The volume of water running past us is immense. I can feel the tide. As I stow the last of the dishes it is thrumming through my feet. I felt it a couple of nights ago for the first time. I thought it might have been a ferry leaving the dock. But there was no ferry. Only a few gulls and gannets. Nothing large enough to vibrate Aleta’s hull like this. The frequency rises as the arc of the tide’s rush increases. The ebb and flow reaches more than 20 feet of depth here. That’s a lot of ocean. We must set our anchor chain as though the depth is always at high tide. Our chosen spot is 61′ deep, thus we have over 200′ of chain deployed in the fast-moving water.
The forecast calls for very little wind, so we only have current to consider. At the change of tide, we will drift backwards 300′ with a scope of 5:1. All being well the anchor will turn gently and maintain its set. Then the quiescent slack water will accede to the inrushing tide and we will rise again. At which point we’ll be awake and ready to haul up the chain and head towards Normandy.
England
This slowly fading light reminds me of summers in Oxford, England, when I was in my late teens and early 20s. More specifically, memories of an occasional impromptu house party spun up after the pubs closed their doors. Someone would bring a few tins of beer, a bottle of bad wine or more boldly a bottle of rum. Music by Status Quo or Rod Stewart or Chris Rea would play just loud enough not to bother the neighbours. By midnight darkness had won its wrestling match with twilight, but for only four or five hours.
My girlfriend and I would give up on the party long before it was done and sneak off for a place to cuddle and, if we were lucky, fall asleep. Somehow there was always a place. Hours before morning, first light would tussle with the darkness as slowly as twilight had. A cool draught drifted through the little angular window propped open on its lever. Naked and spooning in an invariably tiny bed, we’d stir momentarily. Murmurs were exchanged. We both knew it was too damn early to do anything but reposition arms and legs in anticipation of lovemaking and a warm cup of tea in a couple of hours. The birds in the trees and hedges, dawn’s chorus, sang us back to sleep.
Embrace
Now, 43 years later, it is that same kind of light here in France.
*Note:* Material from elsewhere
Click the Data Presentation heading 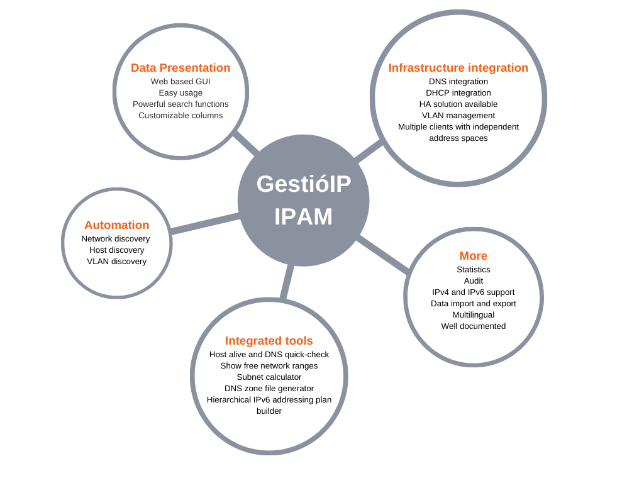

It reminded me that no matter how much digital silliness we humans confuse ourselves with, Nature stands alongside us with our emotional anchors in her hands. She is ready to embrace us and remind us of how simple life can be if we only remember to keep time with the tides.





First It was good to read your musings of high summer in France and England as the dawn slowly lightened the sky on this grey and blustery winter solstice morning.
Then the interesting story of the Semillante and all those poor drowned sailors made me glad to be sipping tea here in the warm and I look out on the gloom. I think a blustery walk around Old Sarum would be grand but there are too many preparations needed for Christmas Day. Thank you for amusing me and have a good one, wherever you may be.
Thanks Jenny – having walked Old Sarum with Vicky in warmer weather, I can well imagine the chill, went winds whipping across the hills in December. Definitely time for a warm cuppa in a cozy snug. We are in the mountains of Albuquerque, New Mexico where the snows are about to blow in. Have a wonderful Christmas!
I always love learning new nearly-swear words from you that must sound erudite when said with a British accent – crapulous is one of those. Happy holidays from here in CA.
Haha! I put Shih Tzu, Humpenscrump and Fuksheet in the same category. Happy holidays to you, too.